Ma anche a prescindere da queste occasioni perse, va considerato che ogni investimento per la riqualificazione del patrimonio esistente e per la realizzazione di nuove residenze pubbliche e sociali genera una molteplicità di effetti positivi diretti e indiretti, in termini di rilancio dell’economia nel comparto delle costruzioni e dunque sotto il profilo occupazionale e con un forte indotto, con ricadute dal punto di vista dell’efficientamento energetico e della messa in sicurezza del patrimonio abitativo, della riqualificazione ambientale e territoriale, dell’innalzamento della qualità della vita di interi quartieri, di incremento della sicurezza dei cittadini. In altri termini di concreta attuazione di politiche orientate alla transizione energetica, digitale e dell’inclusione sociale. Investimenti dunque assimilabili a quello che è stato definito “debito buono”.

In questa direzione si sta muovendo da diversi anni la Regione Campania, coordinando le politiche per la casa con riforme di sistema, riorganizzazione delle strutture, ascolto e dialogo con le parti sociali e con una pianificazione di interventi di medio periodo del valore di un miliardo di cui la metà già in corso di attuazione.

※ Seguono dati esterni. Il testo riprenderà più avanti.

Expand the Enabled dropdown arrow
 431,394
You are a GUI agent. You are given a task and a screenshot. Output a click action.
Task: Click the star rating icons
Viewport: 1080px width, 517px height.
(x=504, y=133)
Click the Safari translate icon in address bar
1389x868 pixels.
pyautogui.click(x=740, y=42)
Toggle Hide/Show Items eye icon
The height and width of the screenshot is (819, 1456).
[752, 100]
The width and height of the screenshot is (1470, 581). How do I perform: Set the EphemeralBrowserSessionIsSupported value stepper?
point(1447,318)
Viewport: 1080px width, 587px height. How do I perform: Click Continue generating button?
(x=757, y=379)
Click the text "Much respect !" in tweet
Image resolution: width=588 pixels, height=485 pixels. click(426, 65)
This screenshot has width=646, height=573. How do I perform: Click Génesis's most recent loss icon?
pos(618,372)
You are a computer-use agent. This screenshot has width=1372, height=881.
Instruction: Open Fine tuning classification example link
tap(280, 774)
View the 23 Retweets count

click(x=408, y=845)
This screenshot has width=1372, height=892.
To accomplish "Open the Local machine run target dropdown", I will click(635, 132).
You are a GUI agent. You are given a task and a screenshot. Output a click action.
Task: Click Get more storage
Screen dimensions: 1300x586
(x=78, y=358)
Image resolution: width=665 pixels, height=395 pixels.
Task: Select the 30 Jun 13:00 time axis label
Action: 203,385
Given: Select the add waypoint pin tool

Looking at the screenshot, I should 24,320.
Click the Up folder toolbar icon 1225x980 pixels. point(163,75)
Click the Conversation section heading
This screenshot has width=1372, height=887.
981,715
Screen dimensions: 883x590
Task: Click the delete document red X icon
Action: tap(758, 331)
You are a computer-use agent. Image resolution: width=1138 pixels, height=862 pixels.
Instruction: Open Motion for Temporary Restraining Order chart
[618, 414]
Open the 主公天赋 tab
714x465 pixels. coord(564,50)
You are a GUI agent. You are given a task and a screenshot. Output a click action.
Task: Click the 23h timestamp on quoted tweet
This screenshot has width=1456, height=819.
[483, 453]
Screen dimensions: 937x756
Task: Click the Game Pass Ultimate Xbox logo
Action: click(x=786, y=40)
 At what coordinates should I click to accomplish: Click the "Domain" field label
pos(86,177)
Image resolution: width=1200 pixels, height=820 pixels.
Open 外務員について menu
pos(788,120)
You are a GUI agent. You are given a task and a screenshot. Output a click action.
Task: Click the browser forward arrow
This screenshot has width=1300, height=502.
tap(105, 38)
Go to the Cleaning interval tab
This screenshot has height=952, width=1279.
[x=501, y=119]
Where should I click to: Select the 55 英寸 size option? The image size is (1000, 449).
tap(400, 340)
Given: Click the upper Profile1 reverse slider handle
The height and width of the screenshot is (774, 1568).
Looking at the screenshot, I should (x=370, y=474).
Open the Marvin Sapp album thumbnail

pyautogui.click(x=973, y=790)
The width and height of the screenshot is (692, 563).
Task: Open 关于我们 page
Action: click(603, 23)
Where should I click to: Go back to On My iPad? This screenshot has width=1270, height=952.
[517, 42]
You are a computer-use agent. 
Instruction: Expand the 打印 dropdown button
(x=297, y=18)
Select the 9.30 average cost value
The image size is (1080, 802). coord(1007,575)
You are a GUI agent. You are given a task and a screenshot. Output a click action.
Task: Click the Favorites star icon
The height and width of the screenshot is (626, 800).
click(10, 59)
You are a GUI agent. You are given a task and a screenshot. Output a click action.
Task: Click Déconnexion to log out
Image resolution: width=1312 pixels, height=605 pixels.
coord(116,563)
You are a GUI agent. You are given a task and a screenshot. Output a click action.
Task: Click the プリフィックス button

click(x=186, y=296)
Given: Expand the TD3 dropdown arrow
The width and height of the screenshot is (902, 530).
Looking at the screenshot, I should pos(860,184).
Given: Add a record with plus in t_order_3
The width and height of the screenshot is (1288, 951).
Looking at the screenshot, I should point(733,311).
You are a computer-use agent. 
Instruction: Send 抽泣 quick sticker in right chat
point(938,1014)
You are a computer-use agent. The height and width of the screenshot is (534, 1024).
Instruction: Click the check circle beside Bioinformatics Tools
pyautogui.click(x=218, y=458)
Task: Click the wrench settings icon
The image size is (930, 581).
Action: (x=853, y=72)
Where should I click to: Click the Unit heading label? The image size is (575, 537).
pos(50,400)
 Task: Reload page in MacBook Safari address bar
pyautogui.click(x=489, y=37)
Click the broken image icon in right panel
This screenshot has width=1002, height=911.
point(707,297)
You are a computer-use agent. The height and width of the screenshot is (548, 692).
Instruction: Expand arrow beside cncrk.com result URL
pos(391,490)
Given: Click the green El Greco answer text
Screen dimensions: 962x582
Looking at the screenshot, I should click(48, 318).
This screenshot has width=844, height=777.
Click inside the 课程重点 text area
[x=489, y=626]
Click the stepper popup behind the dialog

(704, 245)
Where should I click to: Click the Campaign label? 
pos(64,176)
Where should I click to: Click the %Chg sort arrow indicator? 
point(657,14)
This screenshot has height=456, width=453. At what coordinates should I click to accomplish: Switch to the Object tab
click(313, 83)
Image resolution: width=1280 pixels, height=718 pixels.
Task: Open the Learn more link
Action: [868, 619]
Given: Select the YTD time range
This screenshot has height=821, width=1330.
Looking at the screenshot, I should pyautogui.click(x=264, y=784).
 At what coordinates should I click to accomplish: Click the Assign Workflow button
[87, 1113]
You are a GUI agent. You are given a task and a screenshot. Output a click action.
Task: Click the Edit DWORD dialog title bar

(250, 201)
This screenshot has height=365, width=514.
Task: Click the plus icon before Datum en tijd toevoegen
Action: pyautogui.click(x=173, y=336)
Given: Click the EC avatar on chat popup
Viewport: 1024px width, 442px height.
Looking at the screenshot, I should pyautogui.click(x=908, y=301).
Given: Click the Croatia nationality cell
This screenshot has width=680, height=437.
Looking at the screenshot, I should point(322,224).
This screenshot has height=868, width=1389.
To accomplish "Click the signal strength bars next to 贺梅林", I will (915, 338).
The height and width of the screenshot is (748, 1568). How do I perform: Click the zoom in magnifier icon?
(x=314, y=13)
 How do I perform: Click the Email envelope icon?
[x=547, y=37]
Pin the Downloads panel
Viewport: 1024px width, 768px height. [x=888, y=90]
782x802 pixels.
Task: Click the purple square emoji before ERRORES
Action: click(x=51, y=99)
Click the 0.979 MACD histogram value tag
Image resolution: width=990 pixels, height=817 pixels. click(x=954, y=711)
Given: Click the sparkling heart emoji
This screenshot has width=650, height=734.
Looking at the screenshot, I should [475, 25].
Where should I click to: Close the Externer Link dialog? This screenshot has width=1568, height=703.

Con un metodo simile è auspicabile che possa rilanciarsi in Italia un programma nazionale che veda un’ulteriore dotazione di risorse ministeriali ed una reale collaborazione tra organi centrali e Regioni per la definizione delle strategie e della allocazione degli interventi sul territorio ed un ruolo attivo dei Comuni e delle Agenzie, ma anche di soggetti privati, nella loro attuazione e nel necessario, e non sempre semplice, dialogo con i cittadini e le popolazioni coinvolte. In un modello di governance cooperativo e non conflittuale ovvero in bilico tra rivendicazioni autonomistiche e pulsioni accentratrici.